Parallel programming with pure functional languages

Abstract

The use of pure functional languages is often quoted as facilitating the production of parallel algorithms. In this paper we examine the claim that programs written in pure functional languages can be easily transformed into programs which are suitable for implementation on a parallel machine. In particular, we investigate the transformation of a program to a form which is suitable for implementation on a pipelined process network, and then annotate the resulting network using a declarative language called Caliban. The case study which is used for this investigation is an abstract programming model which was designed by Banfitre and Le M6tayer, chosen as it is a non-trivial application which is not obviously well-suited to implementation in a functional language, and which is itself established as a model for concurrency.
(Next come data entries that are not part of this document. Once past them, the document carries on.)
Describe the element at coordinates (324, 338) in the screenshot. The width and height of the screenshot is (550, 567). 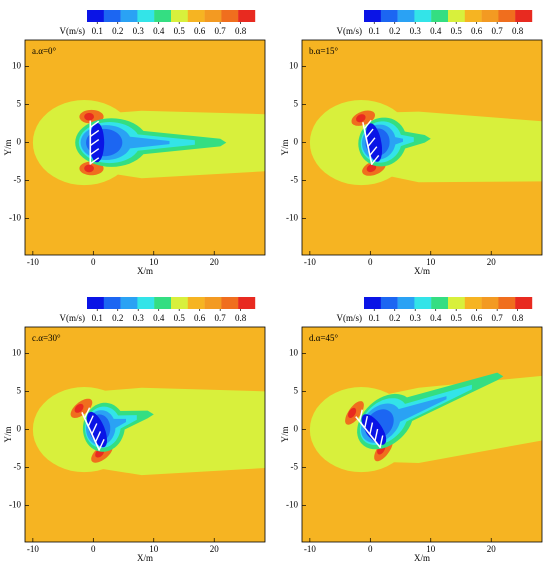
I see `panel-title: d.α=45°` at that location.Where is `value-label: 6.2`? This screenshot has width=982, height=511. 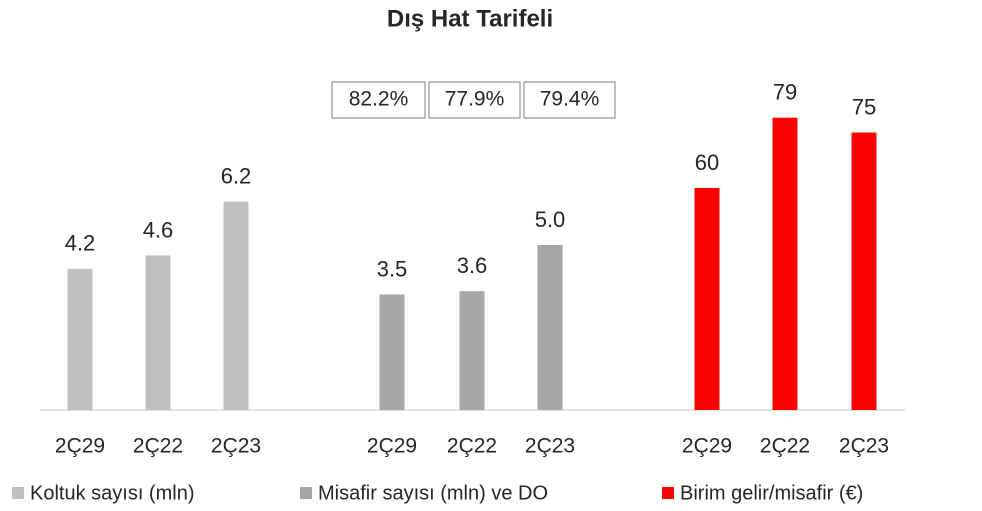
value-label: 6.2 is located at coordinates (236, 176).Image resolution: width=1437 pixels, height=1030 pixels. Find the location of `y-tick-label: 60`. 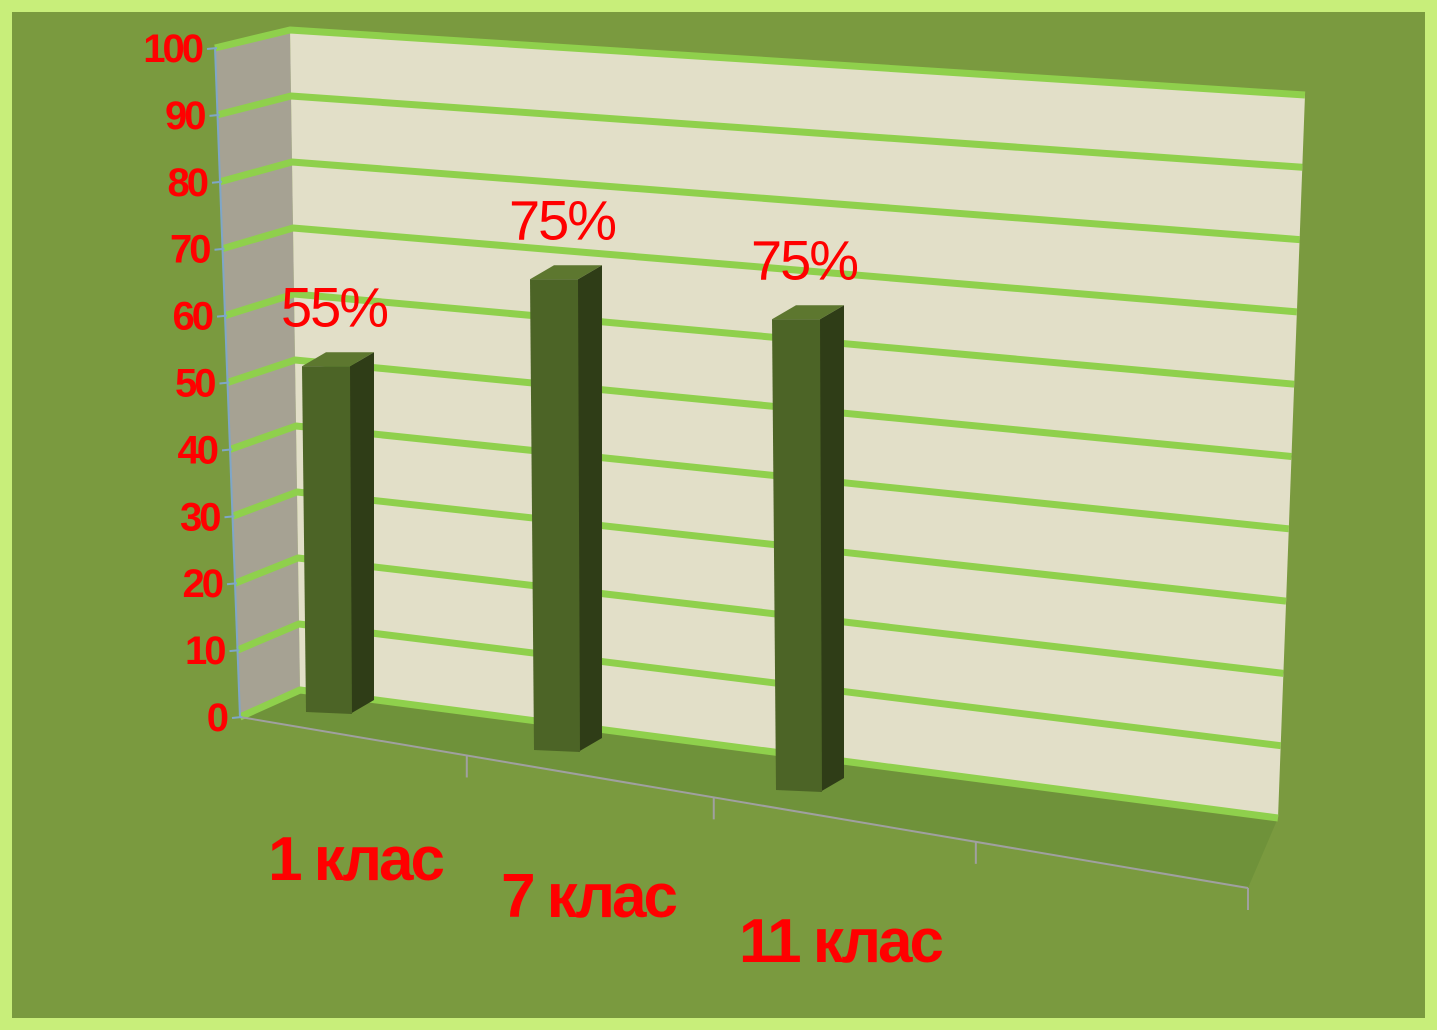

y-tick-label: 60 is located at coordinates (193, 317).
Program transformation is used to improve the efficiency of the implementation of the model for execution on a loosely-coupled multiprocessor. The parallel execution of the resulting algorithm is simulated in order to obtain estimates of performance measurements, and to gauge the effect of changing the granularity of the process network. Although we find that it is difficult to exploit pipeline parallelism effectively using the transformation techniques investigated here, we see that there is a direct correspondence between programs written in functional languages and distributed process networks, and that this can easily be hamessed by using Caliban. This correspondence, together with the referential transparency of programs written in pure functional languages, indicates that further research into the exploitation of parallelism using these languages is called for.